WHAT YOU ARE ASKED TO DO -> Your answer must hold only the lines below from the line containing "Viewport: 1568px width, 773px height." through the line containing "You are a computer-use agent. This", each reproduced exactly.

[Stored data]
======

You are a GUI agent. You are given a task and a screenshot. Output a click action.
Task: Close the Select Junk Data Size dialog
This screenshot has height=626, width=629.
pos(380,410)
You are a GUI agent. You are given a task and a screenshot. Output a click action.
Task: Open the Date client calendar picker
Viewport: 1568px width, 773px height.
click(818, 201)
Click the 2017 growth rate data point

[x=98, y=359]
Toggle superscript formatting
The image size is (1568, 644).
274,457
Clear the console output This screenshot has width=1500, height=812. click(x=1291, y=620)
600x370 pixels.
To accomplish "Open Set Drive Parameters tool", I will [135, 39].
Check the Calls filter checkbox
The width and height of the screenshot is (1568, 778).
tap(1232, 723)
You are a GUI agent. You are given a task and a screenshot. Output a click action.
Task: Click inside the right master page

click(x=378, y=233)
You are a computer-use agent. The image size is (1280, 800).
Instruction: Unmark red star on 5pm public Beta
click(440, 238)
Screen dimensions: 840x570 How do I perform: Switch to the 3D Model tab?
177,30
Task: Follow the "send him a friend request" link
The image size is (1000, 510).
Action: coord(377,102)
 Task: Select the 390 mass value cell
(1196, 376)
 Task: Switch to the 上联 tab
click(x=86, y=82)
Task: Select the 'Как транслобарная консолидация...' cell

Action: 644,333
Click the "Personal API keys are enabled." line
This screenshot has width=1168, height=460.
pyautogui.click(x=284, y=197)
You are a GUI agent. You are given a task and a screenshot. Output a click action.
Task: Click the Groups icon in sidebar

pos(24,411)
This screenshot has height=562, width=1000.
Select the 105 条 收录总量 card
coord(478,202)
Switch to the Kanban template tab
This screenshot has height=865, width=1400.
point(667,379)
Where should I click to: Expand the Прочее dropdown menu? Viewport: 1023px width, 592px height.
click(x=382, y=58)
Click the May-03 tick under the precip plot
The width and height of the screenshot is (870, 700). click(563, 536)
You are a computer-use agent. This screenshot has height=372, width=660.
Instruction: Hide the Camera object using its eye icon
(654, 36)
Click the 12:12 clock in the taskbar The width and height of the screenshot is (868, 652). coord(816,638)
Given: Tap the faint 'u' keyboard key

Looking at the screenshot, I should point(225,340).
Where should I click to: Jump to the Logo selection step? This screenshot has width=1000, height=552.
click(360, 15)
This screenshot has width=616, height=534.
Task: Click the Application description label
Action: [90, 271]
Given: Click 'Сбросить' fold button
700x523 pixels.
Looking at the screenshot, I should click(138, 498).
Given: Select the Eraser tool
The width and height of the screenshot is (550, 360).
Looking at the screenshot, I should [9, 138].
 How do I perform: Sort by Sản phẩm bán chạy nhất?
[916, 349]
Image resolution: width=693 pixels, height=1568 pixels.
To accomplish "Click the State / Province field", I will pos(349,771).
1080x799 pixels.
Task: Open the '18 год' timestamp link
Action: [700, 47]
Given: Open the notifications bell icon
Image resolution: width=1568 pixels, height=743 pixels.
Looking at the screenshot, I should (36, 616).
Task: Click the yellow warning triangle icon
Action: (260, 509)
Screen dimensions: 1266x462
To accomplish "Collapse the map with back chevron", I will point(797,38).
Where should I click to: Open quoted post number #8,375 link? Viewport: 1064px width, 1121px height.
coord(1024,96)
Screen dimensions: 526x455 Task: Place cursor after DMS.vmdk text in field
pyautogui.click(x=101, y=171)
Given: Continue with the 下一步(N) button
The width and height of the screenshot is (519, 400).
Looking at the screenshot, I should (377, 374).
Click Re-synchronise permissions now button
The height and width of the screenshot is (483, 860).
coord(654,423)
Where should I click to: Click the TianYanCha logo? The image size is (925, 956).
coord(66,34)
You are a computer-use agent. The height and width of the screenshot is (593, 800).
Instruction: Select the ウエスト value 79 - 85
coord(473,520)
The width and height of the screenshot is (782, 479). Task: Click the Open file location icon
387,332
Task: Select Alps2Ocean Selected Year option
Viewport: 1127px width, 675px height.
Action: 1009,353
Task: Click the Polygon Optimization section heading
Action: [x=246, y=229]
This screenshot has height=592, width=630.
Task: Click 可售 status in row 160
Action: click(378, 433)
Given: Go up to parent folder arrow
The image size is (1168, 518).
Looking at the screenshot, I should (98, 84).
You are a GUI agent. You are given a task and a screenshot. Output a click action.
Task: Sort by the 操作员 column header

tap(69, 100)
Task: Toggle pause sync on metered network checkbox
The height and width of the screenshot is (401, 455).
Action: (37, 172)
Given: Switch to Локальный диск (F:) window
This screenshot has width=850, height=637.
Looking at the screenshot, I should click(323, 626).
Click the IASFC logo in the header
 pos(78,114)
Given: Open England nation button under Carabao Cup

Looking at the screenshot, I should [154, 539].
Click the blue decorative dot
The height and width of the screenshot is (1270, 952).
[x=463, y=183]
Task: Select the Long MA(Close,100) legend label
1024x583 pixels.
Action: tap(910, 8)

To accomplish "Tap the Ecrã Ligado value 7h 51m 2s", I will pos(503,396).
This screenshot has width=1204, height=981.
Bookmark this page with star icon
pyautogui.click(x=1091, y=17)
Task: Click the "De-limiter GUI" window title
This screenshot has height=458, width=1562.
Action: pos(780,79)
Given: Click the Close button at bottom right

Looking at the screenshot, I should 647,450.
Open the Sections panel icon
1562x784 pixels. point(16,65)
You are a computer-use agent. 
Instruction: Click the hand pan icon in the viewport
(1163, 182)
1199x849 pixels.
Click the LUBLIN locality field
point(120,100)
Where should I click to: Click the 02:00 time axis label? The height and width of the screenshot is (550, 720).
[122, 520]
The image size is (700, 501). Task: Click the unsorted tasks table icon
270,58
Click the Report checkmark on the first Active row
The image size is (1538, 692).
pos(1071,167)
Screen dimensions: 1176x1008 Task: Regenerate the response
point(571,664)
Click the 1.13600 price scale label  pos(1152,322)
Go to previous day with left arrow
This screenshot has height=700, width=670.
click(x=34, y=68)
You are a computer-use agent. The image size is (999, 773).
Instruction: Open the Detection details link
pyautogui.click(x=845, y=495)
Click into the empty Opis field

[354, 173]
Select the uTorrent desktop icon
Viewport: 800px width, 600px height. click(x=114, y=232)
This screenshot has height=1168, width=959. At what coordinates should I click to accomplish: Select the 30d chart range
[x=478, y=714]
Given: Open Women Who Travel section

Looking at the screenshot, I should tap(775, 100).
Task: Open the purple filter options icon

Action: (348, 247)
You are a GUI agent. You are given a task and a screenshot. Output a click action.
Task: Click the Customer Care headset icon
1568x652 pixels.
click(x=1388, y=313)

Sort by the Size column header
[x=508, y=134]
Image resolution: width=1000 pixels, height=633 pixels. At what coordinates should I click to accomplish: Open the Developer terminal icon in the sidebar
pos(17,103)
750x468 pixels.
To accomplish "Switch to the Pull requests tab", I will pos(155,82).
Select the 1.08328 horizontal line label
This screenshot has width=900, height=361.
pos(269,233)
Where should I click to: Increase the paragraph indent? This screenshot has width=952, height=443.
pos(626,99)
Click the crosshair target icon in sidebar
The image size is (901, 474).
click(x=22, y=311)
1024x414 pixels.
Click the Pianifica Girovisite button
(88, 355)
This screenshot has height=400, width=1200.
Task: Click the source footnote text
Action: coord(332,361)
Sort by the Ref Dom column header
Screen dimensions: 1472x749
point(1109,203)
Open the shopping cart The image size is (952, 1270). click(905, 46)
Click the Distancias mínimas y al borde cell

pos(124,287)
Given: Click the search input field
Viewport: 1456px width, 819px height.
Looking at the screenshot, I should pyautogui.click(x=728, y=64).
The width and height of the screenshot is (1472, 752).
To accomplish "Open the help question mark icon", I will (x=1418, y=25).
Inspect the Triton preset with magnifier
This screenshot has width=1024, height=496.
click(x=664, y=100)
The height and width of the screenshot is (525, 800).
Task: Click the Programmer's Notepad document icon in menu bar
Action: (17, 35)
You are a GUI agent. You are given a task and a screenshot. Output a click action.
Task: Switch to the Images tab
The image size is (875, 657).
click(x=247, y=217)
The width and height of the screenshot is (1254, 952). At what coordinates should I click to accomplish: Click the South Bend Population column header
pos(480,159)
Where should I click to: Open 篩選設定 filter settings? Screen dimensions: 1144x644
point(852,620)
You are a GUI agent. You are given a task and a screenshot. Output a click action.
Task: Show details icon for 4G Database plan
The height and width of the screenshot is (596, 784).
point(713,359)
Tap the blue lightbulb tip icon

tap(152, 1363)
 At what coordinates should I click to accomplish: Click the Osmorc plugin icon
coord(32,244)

======

RESPONSE ->
Viewport: 1568px width, 773px height.
click(818, 201)
Click the 2017 growth rate data point

[x=98, y=359]
Toggle superscript formatting
The image size is (1568, 644).
274,457
Clear the console output This screenshot has width=1500, height=812. click(x=1291, y=620)
600x370 pixels.
To accomplish "Open Set Drive Parameters tool", I will [135, 39].
Check the Calls filter checkbox
The width and height of the screenshot is (1568, 778).
tap(1232, 723)
You are a GUI agent. You are given a task and a screenshot. Output a click action.
Task: Click inside the right master page

click(x=378, y=233)
You are a computer-use agent. The image size is (1280, 800).
Instruction: Unmark red star on 5pm public Beta
click(440, 238)
Screen dimensions: 840x570 How do I perform: Switch to the 3D Model tab?
177,30
Task: Follow the "send him a friend request" link
The image size is (1000, 510).
Action: coord(377,102)
 Task: Select the 390 mass value cell
(1196, 376)
 Task: Switch to the 上联 tab
click(x=86, y=82)
Task: Select the 'Как транслобарная консолидация...' cell

Action: 644,333
Click the "Personal API keys are enabled." line
This screenshot has width=1168, height=460.
pyautogui.click(x=284, y=197)
You are a GUI agent. You are given a task and a screenshot. Output a click action.
Task: Click the Groups icon in sidebar

pos(24,411)
This screenshot has height=562, width=1000.
Select the 105 条 收录总量 card
coord(478,202)
Switch to the Kanban template tab
This screenshot has height=865, width=1400.
point(667,379)
Where should I click to: Expand the Прочее dropdown menu? Viewport: 1023px width, 592px height.
click(x=382, y=58)
Click the May-03 tick under the precip plot
The width and height of the screenshot is (870, 700). click(563, 536)
You are a computer-use agent. This screenshot has height=372, width=660.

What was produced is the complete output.